Our blessed Lord combined in one,

Two natures, both complete:

A perfect manhood all sublime,

In Godhead, all replete.

[John 1:1, 2, 14]

 

As man, He entered Cana’s feast,

A humble guest to dine;

As God He moved the water there,

And changed it into wine.

[John 2:2, 8]

As man He climbed the mountain’s height,

A suppliant to be;

As God He left the place of prayer

And walked upon the sea.

[John 6:15, 19]

As man He wept in heartfelt grief,

Beside a loved one’s grave;

As God He burst the bands of death,

Almighty still to save.

[John 11:35, 43-44]

As man He lay within a boat

O’erpowered by needful sleep;

As God He rose, rebuked the wind,

And stilled the angry deep.

[Mark 4:38-39]

Such was our Lord in life on earth,

In dual nature one;

The woman’s Seed in very truth,

And God’s eternal Son.

[Luke 1:35]

O Child, O Son, O Word made flesh,

May Thy high praise increase:

Called Wonderful, the Mighty God,

The Eternal Prince of Peace.

[Isaiah 9:6]

[“The Man Christ Jesus,” author Unknown, 1914]

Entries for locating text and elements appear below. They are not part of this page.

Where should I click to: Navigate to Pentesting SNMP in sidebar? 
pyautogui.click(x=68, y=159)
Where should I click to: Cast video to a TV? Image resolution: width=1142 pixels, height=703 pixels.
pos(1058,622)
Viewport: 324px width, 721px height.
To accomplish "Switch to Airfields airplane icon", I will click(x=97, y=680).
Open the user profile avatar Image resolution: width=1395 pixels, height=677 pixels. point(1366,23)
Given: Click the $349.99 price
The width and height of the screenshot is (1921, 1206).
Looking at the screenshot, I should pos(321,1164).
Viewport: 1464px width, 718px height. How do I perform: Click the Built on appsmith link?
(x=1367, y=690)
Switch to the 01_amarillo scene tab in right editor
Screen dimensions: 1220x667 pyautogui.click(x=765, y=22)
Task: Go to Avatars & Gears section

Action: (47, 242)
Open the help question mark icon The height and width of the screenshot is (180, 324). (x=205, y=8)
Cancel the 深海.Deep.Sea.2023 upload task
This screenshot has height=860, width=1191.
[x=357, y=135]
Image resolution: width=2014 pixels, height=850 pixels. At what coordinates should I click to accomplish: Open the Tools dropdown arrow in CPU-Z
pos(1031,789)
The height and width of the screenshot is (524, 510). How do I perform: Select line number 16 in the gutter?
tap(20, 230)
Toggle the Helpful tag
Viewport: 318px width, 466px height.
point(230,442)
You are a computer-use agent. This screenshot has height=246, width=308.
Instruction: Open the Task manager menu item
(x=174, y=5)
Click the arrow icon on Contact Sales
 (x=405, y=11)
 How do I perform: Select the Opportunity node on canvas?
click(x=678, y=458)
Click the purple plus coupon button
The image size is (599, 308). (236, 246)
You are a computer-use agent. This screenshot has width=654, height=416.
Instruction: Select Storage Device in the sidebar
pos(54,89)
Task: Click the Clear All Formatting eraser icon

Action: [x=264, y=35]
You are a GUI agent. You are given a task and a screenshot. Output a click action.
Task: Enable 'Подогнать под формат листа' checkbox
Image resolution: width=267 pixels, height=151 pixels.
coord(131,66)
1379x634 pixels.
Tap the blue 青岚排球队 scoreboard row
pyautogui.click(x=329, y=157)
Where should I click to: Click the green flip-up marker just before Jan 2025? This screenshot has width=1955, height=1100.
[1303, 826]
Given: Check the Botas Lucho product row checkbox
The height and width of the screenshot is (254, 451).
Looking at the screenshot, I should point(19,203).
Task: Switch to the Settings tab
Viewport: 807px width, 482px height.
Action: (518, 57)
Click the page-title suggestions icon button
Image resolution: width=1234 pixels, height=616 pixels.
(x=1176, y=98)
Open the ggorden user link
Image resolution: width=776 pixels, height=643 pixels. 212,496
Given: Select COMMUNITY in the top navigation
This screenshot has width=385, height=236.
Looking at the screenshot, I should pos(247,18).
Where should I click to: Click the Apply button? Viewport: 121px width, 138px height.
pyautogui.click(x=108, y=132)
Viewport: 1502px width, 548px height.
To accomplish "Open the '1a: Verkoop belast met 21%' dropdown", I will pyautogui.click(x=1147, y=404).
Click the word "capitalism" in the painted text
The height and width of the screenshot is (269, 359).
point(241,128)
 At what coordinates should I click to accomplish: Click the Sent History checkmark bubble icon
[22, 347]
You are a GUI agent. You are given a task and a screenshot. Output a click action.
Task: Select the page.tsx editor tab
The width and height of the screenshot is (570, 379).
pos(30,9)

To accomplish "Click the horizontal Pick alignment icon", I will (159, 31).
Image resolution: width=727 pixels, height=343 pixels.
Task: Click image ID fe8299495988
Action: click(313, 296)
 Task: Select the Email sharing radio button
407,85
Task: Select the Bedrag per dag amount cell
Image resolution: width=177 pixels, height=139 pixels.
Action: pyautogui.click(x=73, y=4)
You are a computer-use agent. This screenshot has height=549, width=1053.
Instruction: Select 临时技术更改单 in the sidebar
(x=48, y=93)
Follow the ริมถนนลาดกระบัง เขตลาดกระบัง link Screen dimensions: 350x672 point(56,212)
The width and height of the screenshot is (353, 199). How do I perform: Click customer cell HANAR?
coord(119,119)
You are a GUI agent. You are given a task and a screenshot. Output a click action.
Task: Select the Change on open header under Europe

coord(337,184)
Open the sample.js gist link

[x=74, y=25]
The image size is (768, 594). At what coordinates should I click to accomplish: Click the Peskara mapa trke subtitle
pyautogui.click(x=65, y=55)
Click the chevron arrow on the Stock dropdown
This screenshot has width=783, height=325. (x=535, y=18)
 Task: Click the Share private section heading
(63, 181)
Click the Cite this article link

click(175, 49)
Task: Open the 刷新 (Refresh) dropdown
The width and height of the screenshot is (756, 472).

That’s our Lord Jesus:  God, God in the flesh, God-Man [1 Timothy 3:16], and did ever hyphen mean so much; the miracle of Bethlehem, a work at the hands of the Lord.  Sweet people, there’s no time in the world to praise God like Christmastime.  Two times in the year above all others is it a marvelous time to sing the praises of God:  Christmastime and Eastertime; both the heavenly works of the Holy Spirit of heaven [Luke 1:8-16, 24:1-8].

And no more precious time to give your heart in faith to the Son of God than now [Romans 10:9-13; Ephesians 2:8-9].  In a moment, when we stand to sing our hymn of appeal: “Pastor, I have decided in my heart for God, and I’m coming forward.  This is a day of glad confession and acknowledgment from my soul.  I feel God’s presence, and I’m coming.”

To put your life with us in the church, welcome; to dedicate your home and family to the Lord, welcome; as the Spirit shall press the appeal to your heart, make it now, come now, on the first note of the first stanza, and God be with you as you answer with your life, while we stand and while we sing.